● Action item
Return all of the entries exactly, with nothing added or left out.

Stored items

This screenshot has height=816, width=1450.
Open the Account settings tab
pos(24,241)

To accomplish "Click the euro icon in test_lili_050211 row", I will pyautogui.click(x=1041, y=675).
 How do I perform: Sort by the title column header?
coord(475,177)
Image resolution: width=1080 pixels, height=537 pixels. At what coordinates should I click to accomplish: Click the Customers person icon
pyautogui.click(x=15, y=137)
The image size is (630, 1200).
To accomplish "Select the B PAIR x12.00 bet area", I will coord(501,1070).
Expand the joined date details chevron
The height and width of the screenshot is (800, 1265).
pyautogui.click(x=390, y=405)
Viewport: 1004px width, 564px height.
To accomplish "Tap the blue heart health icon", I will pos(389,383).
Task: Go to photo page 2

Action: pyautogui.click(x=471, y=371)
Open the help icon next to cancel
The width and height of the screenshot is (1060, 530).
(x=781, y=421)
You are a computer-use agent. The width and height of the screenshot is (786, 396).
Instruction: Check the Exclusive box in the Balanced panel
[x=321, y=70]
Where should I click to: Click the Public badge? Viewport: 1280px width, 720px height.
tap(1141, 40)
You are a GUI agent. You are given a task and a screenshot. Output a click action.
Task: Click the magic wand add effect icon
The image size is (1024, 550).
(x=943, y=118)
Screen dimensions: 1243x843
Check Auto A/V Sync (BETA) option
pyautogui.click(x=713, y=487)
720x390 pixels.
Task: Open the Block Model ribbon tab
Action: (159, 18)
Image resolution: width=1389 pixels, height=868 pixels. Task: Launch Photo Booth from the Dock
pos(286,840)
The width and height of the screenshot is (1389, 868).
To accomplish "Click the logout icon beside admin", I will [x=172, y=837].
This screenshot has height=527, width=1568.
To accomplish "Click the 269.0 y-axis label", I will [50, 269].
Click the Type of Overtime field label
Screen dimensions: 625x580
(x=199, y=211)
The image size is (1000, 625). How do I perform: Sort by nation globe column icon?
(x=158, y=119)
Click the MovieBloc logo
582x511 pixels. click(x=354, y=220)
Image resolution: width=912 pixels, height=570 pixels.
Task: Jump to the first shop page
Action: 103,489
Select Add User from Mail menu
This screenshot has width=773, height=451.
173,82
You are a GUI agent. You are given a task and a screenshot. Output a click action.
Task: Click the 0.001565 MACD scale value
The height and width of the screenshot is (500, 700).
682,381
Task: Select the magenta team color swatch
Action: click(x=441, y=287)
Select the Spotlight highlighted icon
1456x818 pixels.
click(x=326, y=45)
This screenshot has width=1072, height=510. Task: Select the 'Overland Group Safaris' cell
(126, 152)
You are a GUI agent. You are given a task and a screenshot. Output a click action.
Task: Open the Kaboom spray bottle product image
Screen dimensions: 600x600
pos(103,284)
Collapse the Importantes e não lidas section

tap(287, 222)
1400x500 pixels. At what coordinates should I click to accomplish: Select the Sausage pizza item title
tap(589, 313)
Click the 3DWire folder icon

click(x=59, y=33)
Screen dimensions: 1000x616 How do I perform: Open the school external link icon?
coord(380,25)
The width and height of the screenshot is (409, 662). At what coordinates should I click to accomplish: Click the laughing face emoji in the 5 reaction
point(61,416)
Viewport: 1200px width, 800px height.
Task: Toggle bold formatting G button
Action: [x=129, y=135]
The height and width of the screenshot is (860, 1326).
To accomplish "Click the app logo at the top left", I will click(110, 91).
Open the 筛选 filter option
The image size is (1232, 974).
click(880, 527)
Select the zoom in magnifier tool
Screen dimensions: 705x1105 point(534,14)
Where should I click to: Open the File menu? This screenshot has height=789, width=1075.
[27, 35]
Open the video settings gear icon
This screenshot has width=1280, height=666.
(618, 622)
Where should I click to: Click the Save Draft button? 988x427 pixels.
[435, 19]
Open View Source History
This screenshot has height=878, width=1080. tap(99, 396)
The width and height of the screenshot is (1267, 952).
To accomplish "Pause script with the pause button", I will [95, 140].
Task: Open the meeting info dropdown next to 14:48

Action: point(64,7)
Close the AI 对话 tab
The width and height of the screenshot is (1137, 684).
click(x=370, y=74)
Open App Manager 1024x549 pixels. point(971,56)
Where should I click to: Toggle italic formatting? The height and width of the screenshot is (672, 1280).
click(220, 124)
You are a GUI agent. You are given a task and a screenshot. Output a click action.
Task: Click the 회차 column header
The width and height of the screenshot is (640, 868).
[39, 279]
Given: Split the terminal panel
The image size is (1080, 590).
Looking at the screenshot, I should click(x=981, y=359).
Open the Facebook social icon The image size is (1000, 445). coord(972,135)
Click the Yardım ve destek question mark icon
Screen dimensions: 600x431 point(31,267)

● Result
This screenshot has height=816, width=1450.
Open the Account settings tab
pos(24,241)

To accomplish "Click the euro icon in test_lili_050211 row", I will pyautogui.click(x=1041, y=675).
 How do I perform: Sort by the title column header?
coord(475,177)
Image resolution: width=1080 pixels, height=537 pixels. At what coordinates should I click to accomplish: Click the Customers person icon
pyautogui.click(x=15, y=137)
The image size is (630, 1200).
To accomplish "Select the B PAIR x12.00 bet area", I will coord(501,1070).
Expand the joined date details chevron
The height and width of the screenshot is (800, 1265).
pyautogui.click(x=390, y=405)
Viewport: 1004px width, 564px height.
To accomplish "Tap the blue heart health icon", I will pos(389,383).
Task: Go to photo page 2

Action: pyautogui.click(x=471, y=371)
Open the help icon next to cancel
The width and height of the screenshot is (1060, 530).
(x=781, y=421)
You are a computer-use agent. The width and height of the screenshot is (786, 396).
Instruction: Check the Exclusive box in the Balanced panel
[x=321, y=70]
Where should I click to: Click the Public badge? Viewport: 1280px width, 720px height.
tap(1141, 40)
You are a GUI agent. You are given a task and a screenshot. Output a click action.
Task: Click the magic wand add effect icon
The image size is (1024, 550).
(x=943, y=118)
Screen dimensions: 1243x843
Check Auto A/V Sync (BETA) option
pyautogui.click(x=713, y=487)
720x390 pixels.
Task: Open the Block Model ribbon tab
Action: (159, 18)
Image resolution: width=1389 pixels, height=868 pixels. Task: Launch Photo Booth from the Dock
pos(286,840)
The width and height of the screenshot is (1389, 868).
To accomplish "Click the logout icon beside admin", I will [x=172, y=837].
This screenshot has height=527, width=1568.
To accomplish "Click the 269.0 y-axis label", I will [50, 269].
Click the Type of Overtime field label
Screen dimensions: 625x580
(x=199, y=211)
The image size is (1000, 625). How do I perform: Sort by nation globe column icon?
(x=158, y=119)
Click the MovieBloc logo
582x511 pixels. click(x=354, y=220)
Image resolution: width=912 pixels, height=570 pixels.
Task: Jump to the first shop page
Action: 103,489
Select Add User from Mail menu
This screenshot has width=773, height=451.
173,82
You are a GUI agent. You are given a task and a screenshot. Output a click action.
Task: Click the 0.001565 MACD scale value
The height and width of the screenshot is (500, 700).
682,381
Task: Select the magenta team color swatch
Action: click(x=441, y=287)
Select the Spotlight highlighted icon
1456x818 pixels.
click(x=326, y=45)
This screenshot has width=1072, height=510. Task: Select the 'Overland Group Safaris' cell
(126, 152)
You are a GUI agent. You are given a task and a screenshot. Output a click action.
Task: Open the Kaboom spray bottle product image
Screen dimensions: 600x600
pos(103,284)
Collapse the Importantes e não lidas section

tap(287, 222)
1400x500 pixels. At what coordinates should I click to accomplish: Select the Sausage pizza item title
tap(589, 313)
Click the 3DWire folder icon

click(x=59, y=33)
Screen dimensions: 1000x616 How do I perform: Open the school external link icon?
coord(380,25)
The width and height of the screenshot is (409, 662). At what coordinates should I click to accomplish: Click the laughing face emoji in the 5 reaction
point(61,416)
Viewport: 1200px width, 800px height.
Task: Toggle bold formatting G button
Action: [x=129, y=135]
The height and width of the screenshot is (860, 1326).
To accomplish "Click the app logo at the top left", I will click(110, 91).
Open the 筛选 filter option
The image size is (1232, 974).
click(880, 527)
Select the zoom in magnifier tool
Screen dimensions: 705x1105 point(534,14)
Where should I click to: Open the File menu? This screenshot has height=789, width=1075.
[27, 35]
Open the video settings gear icon
This screenshot has width=1280, height=666.
(618, 622)
Where should I click to: Click the Save Draft button? 988x427 pixels.
[435, 19]
Open View Source History
This screenshot has height=878, width=1080. tap(99, 396)
The width and height of the screenshot is (1267, 952).
To accomplish "Pause script with the pause button", I will [95, 140].
Task: Open the meeting info dropdown next to 14:48

Action: point(64,7)
Close the AI 对话 tab
The width and height of the screenshot is (1137, 684).
click(x=370, y=74)
Open App Manager 1024x549 pixels. point(971,56)
Where should I click to: Toggle italic formatting? The height and width of the screenshot is (672, 1280).
click(220, 124)
You are a GUI agent. You are given a task and a screenshot. Output a click action.
Task: Click the 회차 column header
The width and height of the screenshot is (640, 868).
[39, 279]
Given: Split the terminal panel
The image size is (1080, 590).
Looking at the screenshot, I should click(x=981, y=359).
Open the Facebook social icon The image size is (1000, 445). coord(972,135)
Click the Yardım ve destek question mark icon
Screen dimensions: 600x431 point(31,267)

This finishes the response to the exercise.